Healthy Buzzwords Decoded


In today’s language the buzzword Spirulina is often used – but what is Spirulina? Spirulina is a natural food source of many nutrients to benefit and nourish your body including beta-carotene (a source of Vitamin A), Vitamin B12, Vitamin C, and iron for energy! It is a powerhouse of chlorophyll which is the pigment responsible for its deep green colour, which has been scientifically researched as a natural antioxidant. Spirulina is a great addition to your daily diet, and can be added to smoothies, juice or can be used as an ingredient in protein balls. Spirulina is grown in fresh, alkaline water, which helps it to maintain the benefits.


First, like any infection or injury, our bodies develop inflammation as a defence mechanism and part of the healing process. Twist an ankle and it swells up in part to alert you to the injury, in part to help protect itself against further trauma, and in part to start the healing process. When you include anti-inflammatory foods at each meal, you can help protect your body one meal at a time. Your diet pattern overall should be packed with all of the good stuff by including tomatoes, walnuts, cold water fish, dark chocolate, flax and chia seeds as well as green tea.

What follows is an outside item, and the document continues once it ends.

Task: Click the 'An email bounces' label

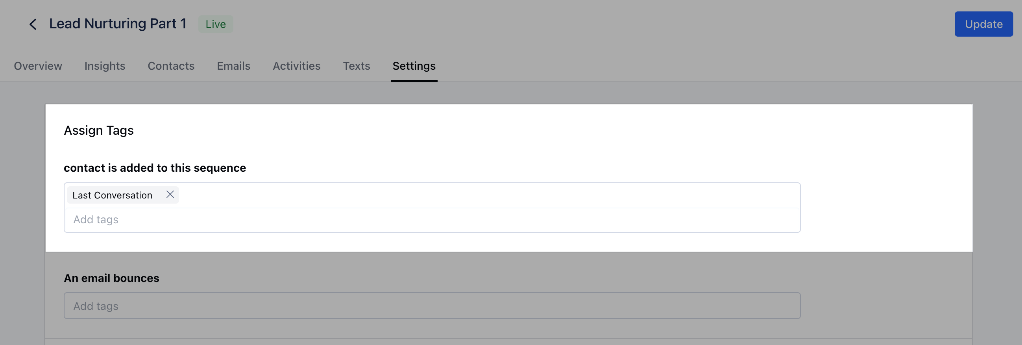Action: tap(111, 278)
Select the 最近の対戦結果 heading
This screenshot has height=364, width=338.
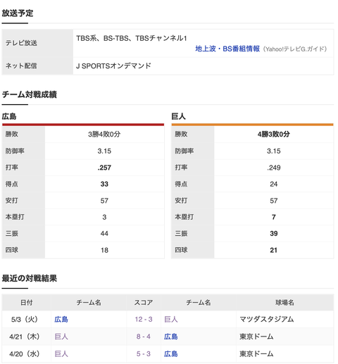(x=30, y=278)
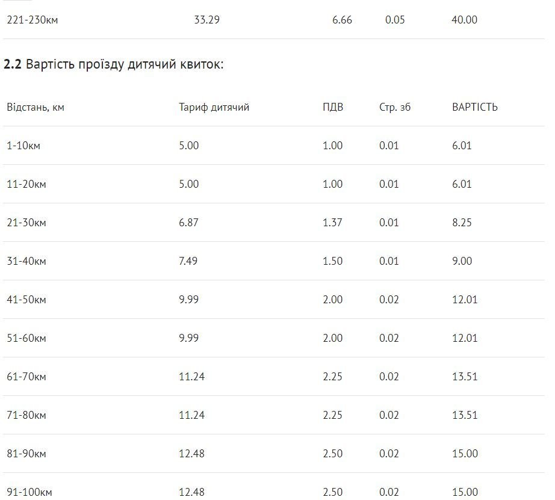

Most cows start out living similar lives. The calves are born in the spring, drink milk from their mothers and are then allowed to roam free and eat grass or whatever edible plants they find in their environment. This continues for about 6 to 8 months. After that, the conventionally raised cows are moved to feedlots. There the cows are rapidly fattened up with grass feds usually made with a base of soy or corn compared to grass fed cows which may continue to live on grasslands for the remainder of their lives. Levels of nutrients in beef may vary depending on what the cows eat. It is not only important what we eat, it also matters what the food that we eat, ate.

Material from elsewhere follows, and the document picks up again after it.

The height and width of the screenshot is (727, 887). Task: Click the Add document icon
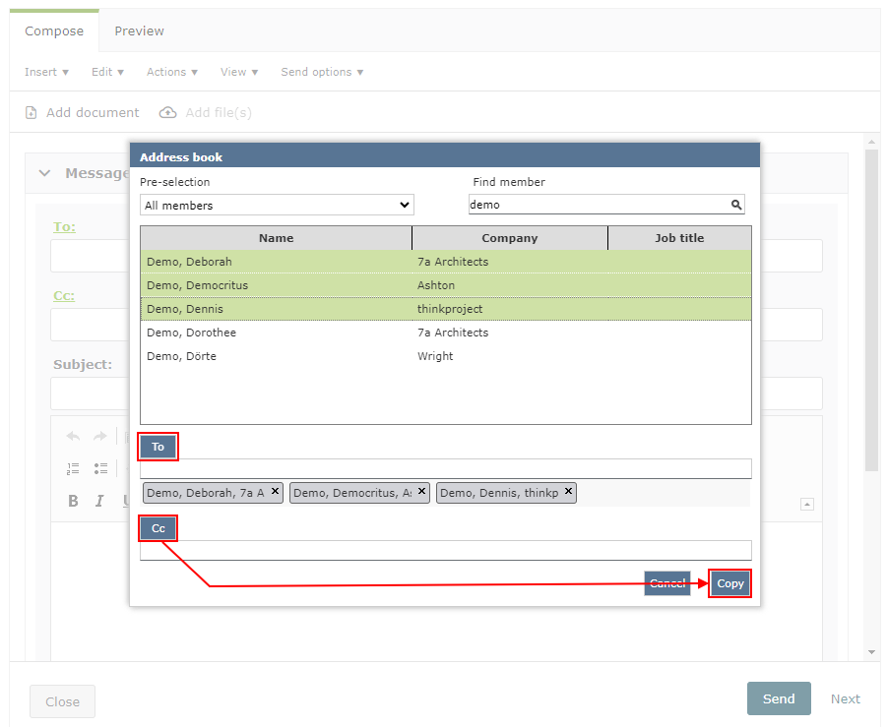(x=32, y=113)
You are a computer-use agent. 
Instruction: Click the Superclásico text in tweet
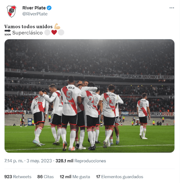pyautogui.click(x=27, y=33)
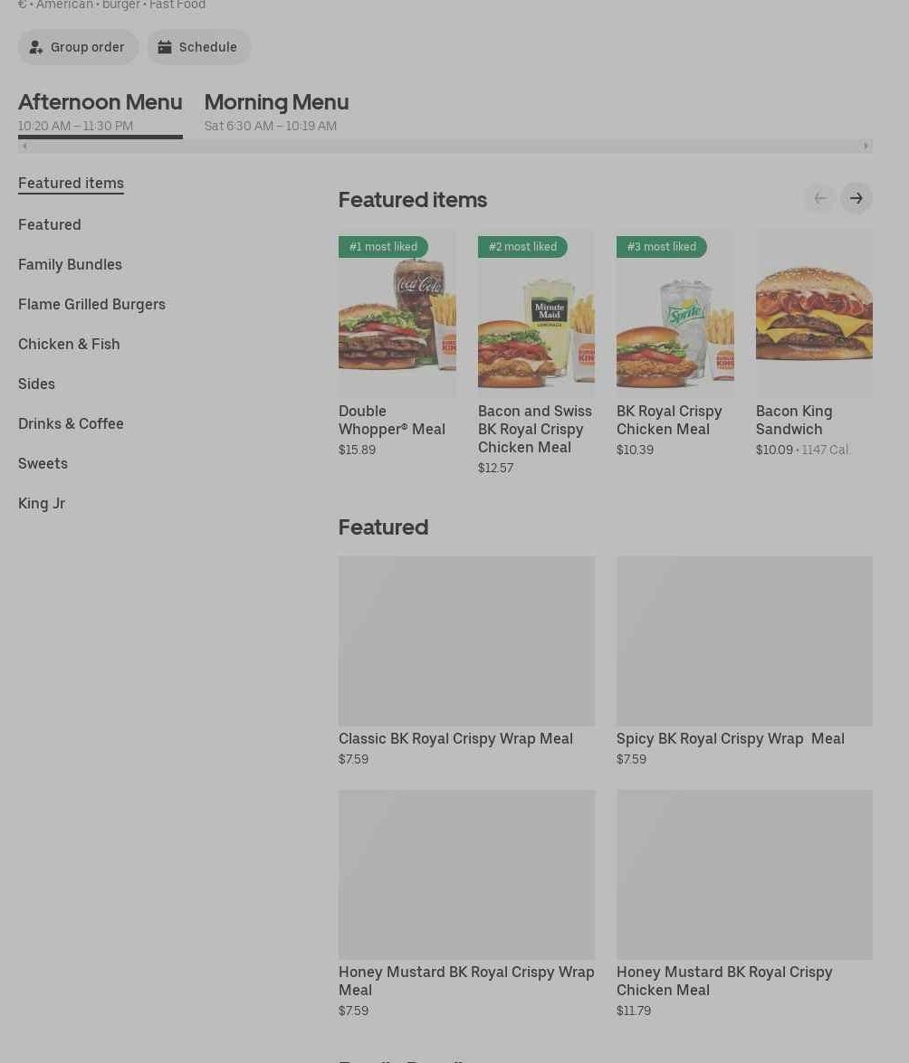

Clean eating goes beyond simply eating clean food. Essentially clean eating means eating as much whole, unprocessed food as possible. Processing food isn’t inherently bad – many foods have to go through some sort of process before they can be eaten, but some processing methods can introduce additional salt, sugar, fat or chemicals designed to make food more appealing in some way. Processing can also remove a lot of the original nutritional content of the food, so ‘clean eating’ is really just about paying attention to the quality of food you’re putting in your body.


Soaking nuts, grains and legumes in warm, salted water and then drying them at low temperatures is a traditional method of preparation still practiced today in many cultures. It is believed that it makes them easier to digest and frees the nutrients. Raw nuts and seeds contain phytic acid which acts as an antioxidant to protect the plant seed, which can bind to some minerals in our food. We can’t digest phtyic acid, so by soaking and activating raw nuts and seeds it can reduce the amount of phytic acid in them.


Gluten is a protein found in grains like wheat, barley and rye. Gluten-free products contain no gluten, but many products sometimes have added sugar and fat to recreate a pleasing taste and texture. Celiac disease is a condition where the body cannot process gluten. Some people describe symptoms to include sensitivity, fatigue, brain fog, and bloating.